Omitting every picture, copy the lines from the one that contains "You are a GUI" through the last line of the records below, exactly and with nothing added.

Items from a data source
===============

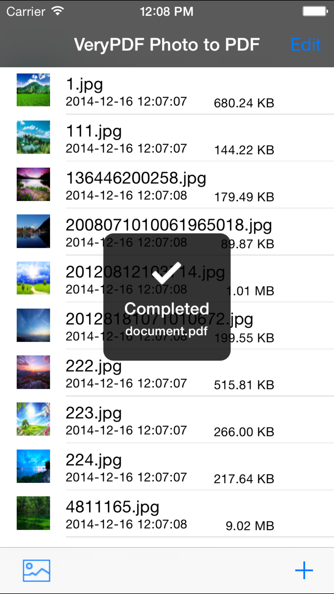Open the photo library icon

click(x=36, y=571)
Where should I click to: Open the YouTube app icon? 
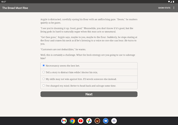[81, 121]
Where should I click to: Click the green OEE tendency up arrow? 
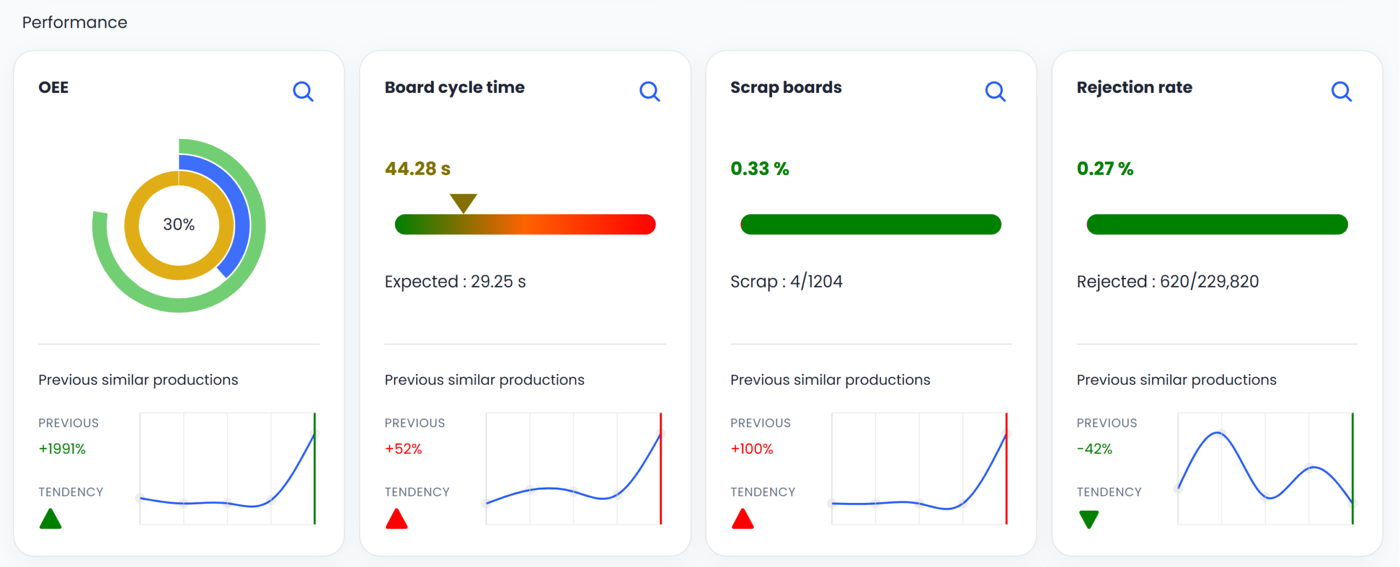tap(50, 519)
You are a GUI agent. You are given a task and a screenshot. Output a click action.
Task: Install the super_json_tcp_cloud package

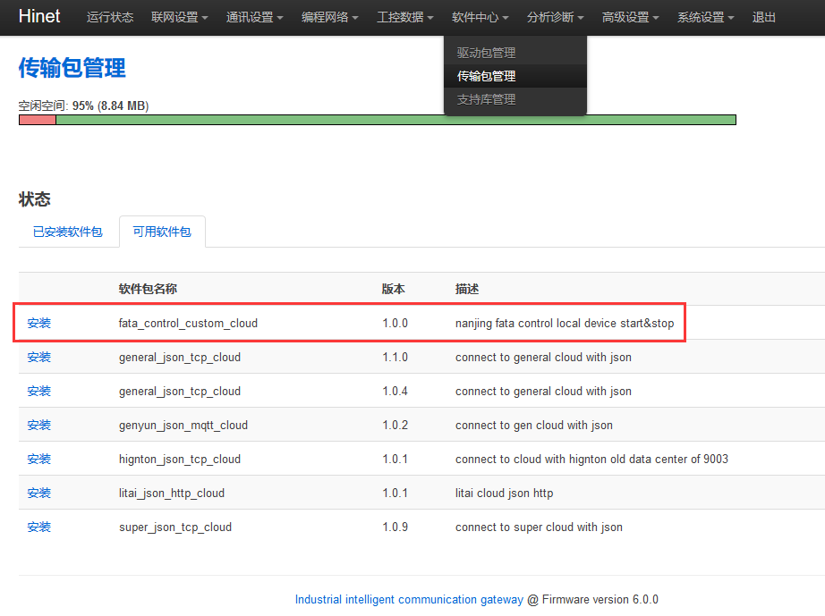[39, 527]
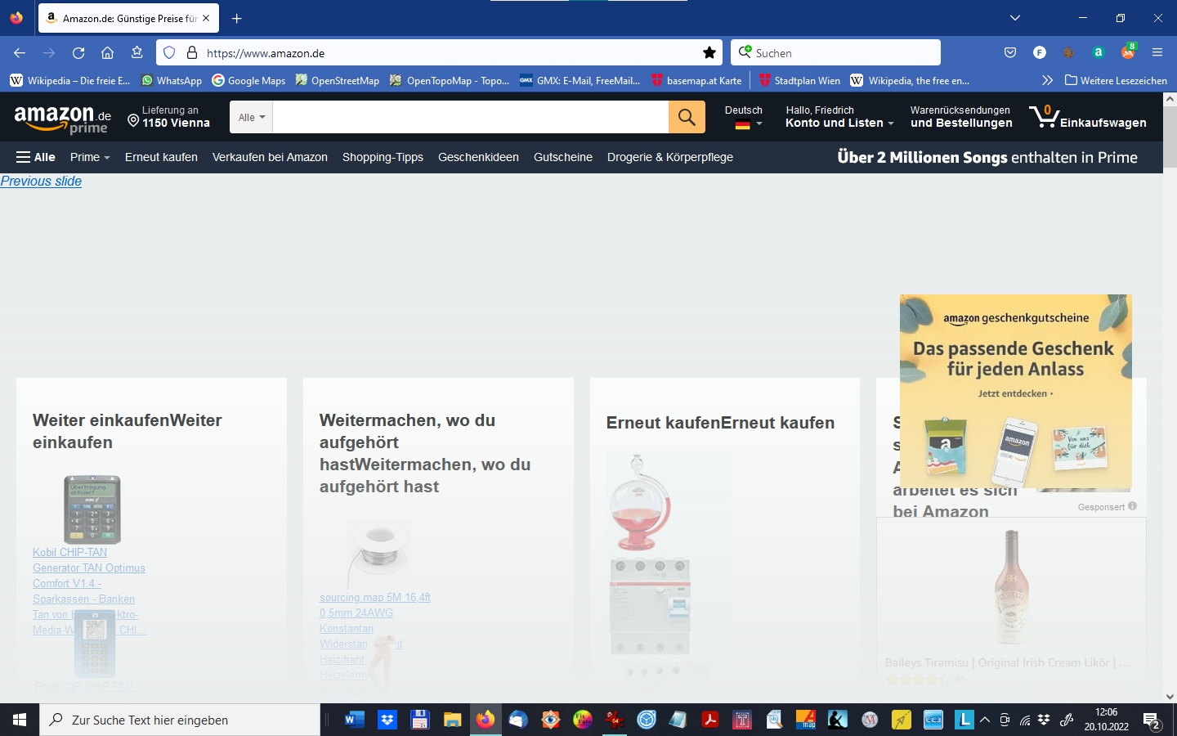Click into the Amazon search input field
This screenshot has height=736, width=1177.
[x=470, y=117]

===============

_RESULT_
You are a GUI agent. You are given a task and a screenshot. Output a click action.
Task: Install the super_json_tcp_cloud package

[39, 527]
Click into the Amazon search input field
This screenshot has height=736, width=1177.
[x=470, y=117]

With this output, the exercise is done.